Há uma tragédia humana que me revolta: a utilização de seres humanos como canhões. É isso que faz o imbecil ditador da Bielorrússia ao dispor cidadãos na fronteira com a Polónia. A migração tem sido e continua a ser a maior vergonha da UE. A única pessoa que se distinguiu pela positiva, foi a senhora Merkel mas largou a governação.   

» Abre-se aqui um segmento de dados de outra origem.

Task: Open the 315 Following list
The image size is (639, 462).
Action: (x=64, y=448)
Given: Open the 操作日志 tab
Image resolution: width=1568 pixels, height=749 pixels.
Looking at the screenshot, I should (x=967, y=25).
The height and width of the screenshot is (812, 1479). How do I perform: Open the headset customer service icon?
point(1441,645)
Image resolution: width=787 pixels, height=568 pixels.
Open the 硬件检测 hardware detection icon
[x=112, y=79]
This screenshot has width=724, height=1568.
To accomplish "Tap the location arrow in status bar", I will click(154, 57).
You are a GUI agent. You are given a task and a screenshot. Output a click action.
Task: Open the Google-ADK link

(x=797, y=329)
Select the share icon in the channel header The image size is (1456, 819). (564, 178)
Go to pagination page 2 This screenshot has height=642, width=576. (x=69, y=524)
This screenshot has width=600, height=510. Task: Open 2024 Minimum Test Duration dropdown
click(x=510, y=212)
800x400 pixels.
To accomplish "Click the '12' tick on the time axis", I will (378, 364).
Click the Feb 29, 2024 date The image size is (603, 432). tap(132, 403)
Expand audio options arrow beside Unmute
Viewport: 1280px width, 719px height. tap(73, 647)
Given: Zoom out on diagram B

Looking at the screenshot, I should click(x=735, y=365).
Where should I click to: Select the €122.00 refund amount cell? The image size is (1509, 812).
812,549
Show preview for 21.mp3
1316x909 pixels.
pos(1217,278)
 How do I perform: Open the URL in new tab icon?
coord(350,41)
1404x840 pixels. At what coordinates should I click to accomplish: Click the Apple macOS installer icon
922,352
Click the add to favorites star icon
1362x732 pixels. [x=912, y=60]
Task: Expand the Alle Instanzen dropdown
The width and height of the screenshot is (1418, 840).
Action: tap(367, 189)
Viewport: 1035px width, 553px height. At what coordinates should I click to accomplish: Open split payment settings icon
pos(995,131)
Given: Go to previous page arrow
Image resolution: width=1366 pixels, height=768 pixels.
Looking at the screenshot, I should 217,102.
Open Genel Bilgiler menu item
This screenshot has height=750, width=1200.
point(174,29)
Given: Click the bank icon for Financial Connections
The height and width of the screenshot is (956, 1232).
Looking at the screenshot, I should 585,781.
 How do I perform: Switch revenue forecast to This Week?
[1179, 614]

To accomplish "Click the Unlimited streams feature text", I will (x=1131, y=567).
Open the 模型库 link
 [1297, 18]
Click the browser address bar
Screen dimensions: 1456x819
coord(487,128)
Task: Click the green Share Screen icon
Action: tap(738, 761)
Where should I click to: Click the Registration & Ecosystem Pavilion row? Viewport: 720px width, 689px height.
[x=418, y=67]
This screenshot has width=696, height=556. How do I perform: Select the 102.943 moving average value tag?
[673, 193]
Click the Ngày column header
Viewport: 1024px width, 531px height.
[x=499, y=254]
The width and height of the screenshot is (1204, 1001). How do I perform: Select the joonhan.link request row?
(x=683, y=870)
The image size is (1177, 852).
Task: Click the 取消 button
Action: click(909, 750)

         - Antes de deixarmos Quiberon, fomos, Robert e eu, dar uma volta de carro pela costa selvagem até Trinité sur Mer. Impressiona a mácula de rochedo agreste, a pique para o mar, onde ninguém se afoita. Todo este mundo escuro, perigoso e belo, é o retrato de uma parte da França sem igual. Quando o mar bate nas rochas, agiganta figuras dantescas que parecem emergir do fundo dos oceanos em ameaça e fúrias demoníacas. Respeitinho é a palavra que o som das ondas emitem obrigando os seres humanos a manter a devida e cautelosa distância. Não há qualquer forma de diálogo, nem a presença das centenas de franceses passeando à sua beira, parece facilitar a aproximação. Em Trinité sentámo-nos a tomar café diante da marina engalanada. É um espectáculo digno de se ver. Tudo ali cheira a dinheiro, a bom gosto, a prosperidade. O próprio sistema que permite aos barcos subirem com a maré, é um achado de engenharia. Só a personagem da foto está a mais. 


         - Regressámos a casa a tempo de almoçarmos e prepararmos a partida com tempo. Pelas 13 e trinta minutos, tudo arrumado, o carro carregado, Annie decidiu que precisava de dormir a sesta. Robert bufou, desesperado, porque não queria chegar a Paris a desoras. Mas conformou-se, os homens conformam-se sempre, espécie de lacaios de libré ao serviço das madames coquettes, irritáveis e caprichosas. Esperámos – Laure, Robert e eu – que Annie se erguesse do seu leito real. Quando julgávamos que íamos sair, ela decide começar a capinar no jardim. Robert tem, enfim, uma reacção e vem juntar-se a nós os dois que, instalados na viatura, aproveitávamos o tempo para ler. “Ela sempre gostou de fazer esperar os outros”, diz o marido fora de si. Pelas três horas, ei-la que se aproxima, senta-se ao lado do companheiro, e ordena-lhe que siga para a marginal porque quer ver o mar antes de deixar Quiberon. Esta afronta é tão banal nos casais que nem se dão conta da falta de dignidade que devem um ao outro. Com o atraso imposto à partida, chegámos a casa passava das nove e meia da noite. Casa-te faz como os outros, Helder. 

         - Por aqui como pelo meu país, o SARS-COV-2 reaparece em força. Fui ao quartier Opéra esta manhã de coração nas mãos. O metro à pinha e as pessoas (muitas) coladas umas às outras, de máscara é verdade, mas de nariz a descoberto. No autocarro que me conduz a casa, a maioria dos passageiros, africanos e árabes, usa a máscara para iludir aquilo que ninguém vê: fiscais. Desde meados do mês passado que vou passando por entre os pingos da chuva sem me molhar. Espero assim continuar e escapar à saudação bárbara da pandemia. 

          - Pelo caminho, como é de uso, faz-se uma refeição ligeira. Esta saiu do habitual, mais rica e original, porque o Robert comprou em Concarneau um opíparo chamado Kouignette. Fazem-no doce e salgado e este que experimentámos é de comer e chorar por mais: foie gras embrulhado numa massa tenra com ervas, como se fosse um petit four ou uma tapa. A loja onde foi comprado, logo à esquerda de quem entra no forte, é por si só uma tentação; um espaço sobre o comprido onde se expõe em mesas corridas toda a sorte de doces e salgados. A variedade é tal, que nem a proprietária me conseguiu dizer quantos exemplares culinários expõe.       

         - Há instantes, no largo em frente à igreja de Notre-Dame de Lorette, uma mulher embrulhada num cobertor com dois filhos de uns dez anos, esmolavam de quem saía ou entrava no templo. A alegria traquina dos dois rapazes era tal, que contagiava todos os  que por ali passavam e outro remédio não tinham que contribuir para que aquela excitação perdurar-se. Os filhos dos ricos morrem de tédio chafurdando na riqueza dos pais; os dos pobres desfraldam os dias em liberdade e beleza provando que não é mais feliz quem possui, mas quem vive do essencial. Há em cada pobre um Poverello de Assis. 

         - A Rússia disparou um míssil de forma a destruir um satélite seu. A América insurgiu-se. Hipocrisia pura. Os EUA já fizeram o mesmo.